We study causal effect estimation from observational data under interference. The interference pattern is captured by an observed network. We adopt the chain graph framework of Tchetgen Tchetgen et. al. (2021), which allows (i) interaction among the outcomes of distinct study units connected along the graph and (ii) long range interference, whereby the outcome of an unit may depend on the treatments assigned to distant units connected along the interference network. For ``mean-field" interaction networks, we develop a new scalable iterative algorithm to estimate the causal effects. For gaussian weighted networks, we introduce a novel causal effect estimation algorithm based on Approximate Message Passing (AMP). Our algorithms are provably consistent under a ``high-temperature" condition on the underlying model. We estimate the (unknown) parameters of the model from data using maximum pseudo-likelihood and establish $\sqrt{n}$-consistency of this estimator in all parameter regimes. Finally, we prove that the downstream estimators obtained by plugging in estimated parameters into the aforementioned algorithms are consistent at high-temperature. Our methods can accommodate dense interactions among the study units -- a setting beyond reach using existing techniques. Our algorithms originate from the study of variational inference approaches in high-dimensional statistics; overall, we demonstrate the usefulness of these ideas in the context of causal effect estimation under interference.

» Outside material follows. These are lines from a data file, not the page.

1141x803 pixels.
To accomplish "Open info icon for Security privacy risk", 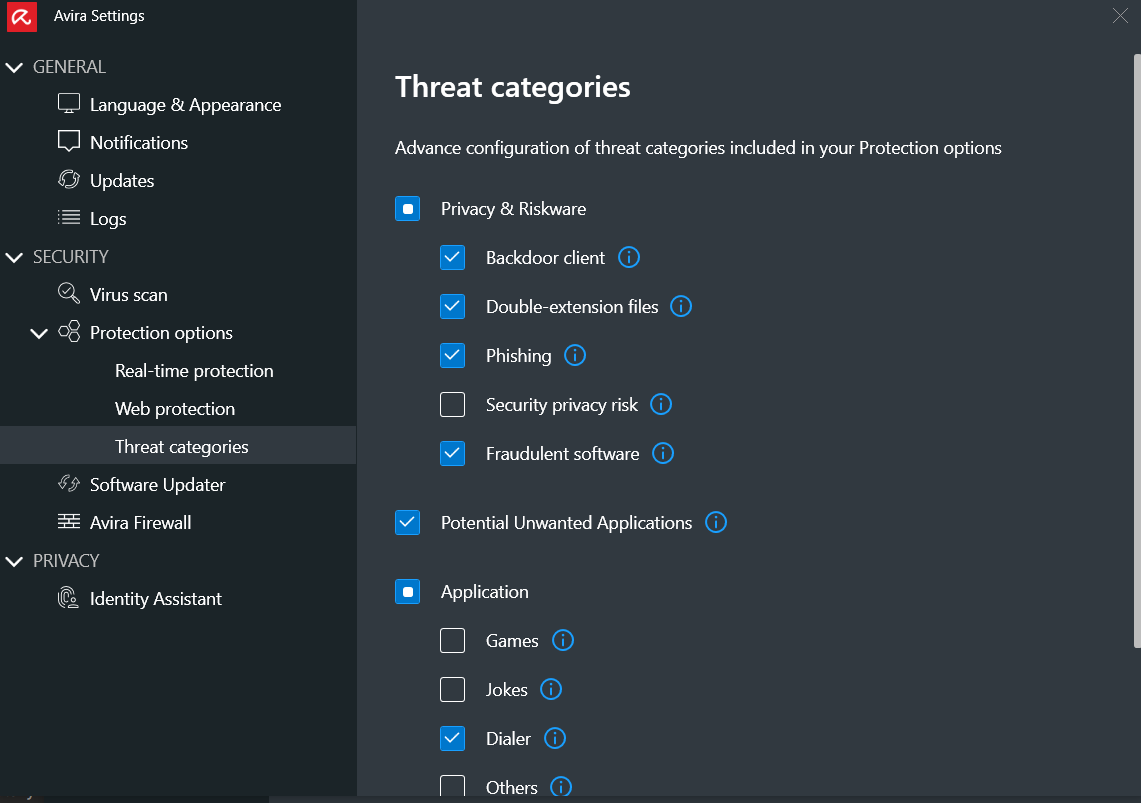I will (x=661, y=404).
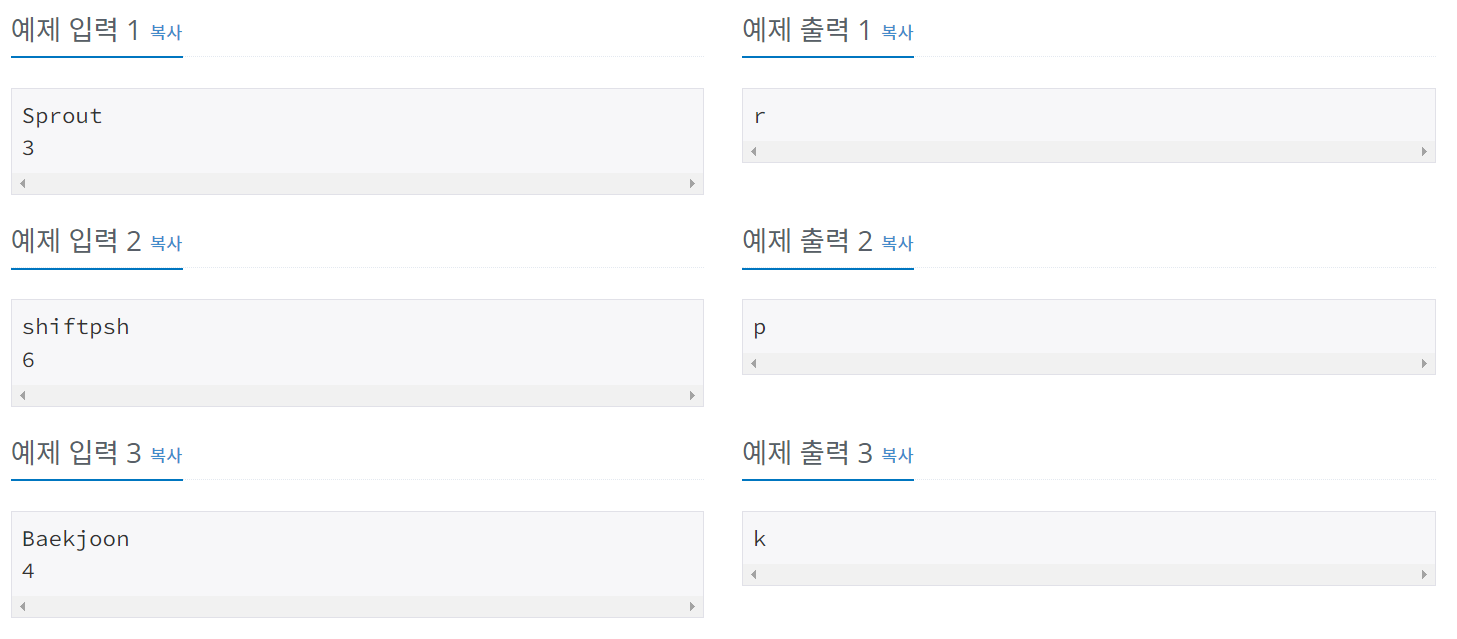Viewport: 1457px width, 639px height.
Task: Click right scroll arrow under Baekjoon input box
Action: tap(693, 606)
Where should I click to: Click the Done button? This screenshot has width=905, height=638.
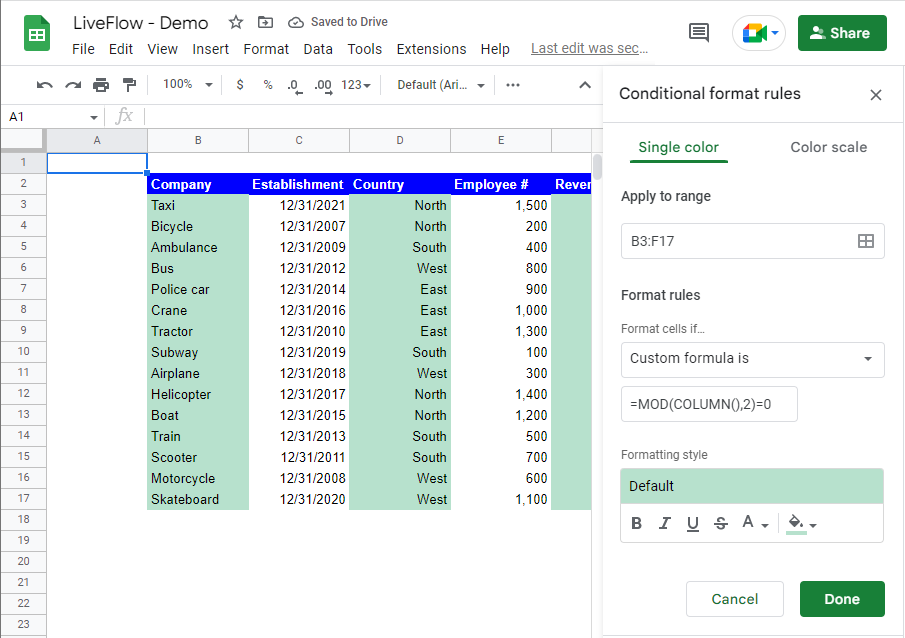pos(841,598)
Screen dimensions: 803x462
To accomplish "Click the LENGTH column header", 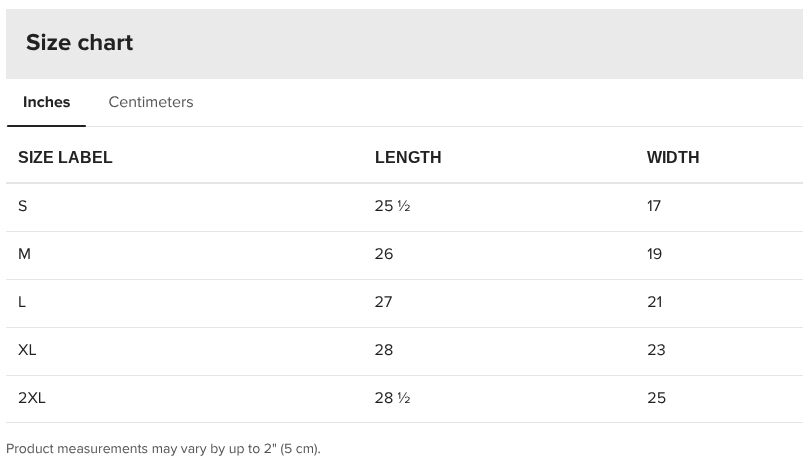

翻译：本研究探讨在干扰存在下从观测数据中估计因果效应的问题。干扰模式由观测网络所刻画。我们采用Tchetgen Tchetgen等人（2021）提出的链图框架，该框架允许：（i）沿网络连接的各个研究单元结果之间存在相互作用；（ii）长程干扰，即单元的结果可能依赖于沿干扰网络连接的远端单元所分配的处理。针对"均值场"交互网络，我们开发了一种新的可扩展迭代算法来估计因果效应。对于高斯加权网络，我们引入了一种基于近似消息传递（AMP）的新型因果效应估计算法。在基础模型满足"高温"条件时，我们的算法具有可证明的一致性。我们通过最大伪似然法从数据中估计模型的（未知）参数，并在所有参数范围内建立了该估计量的$\sqrt{n}$一致性。最后，我们证明了将通过估计参数代入上述算法得到的下游估计量在高温条件下具有一致性。我们的方法能够容纳研究单元之间的密集交互——这是现有技术无法处理的场景。这些算法源于对高维统计中变分推断方法的研究；总体而言，我们展示了这些思想在网络干扰下因果效应估计背景中的实用性。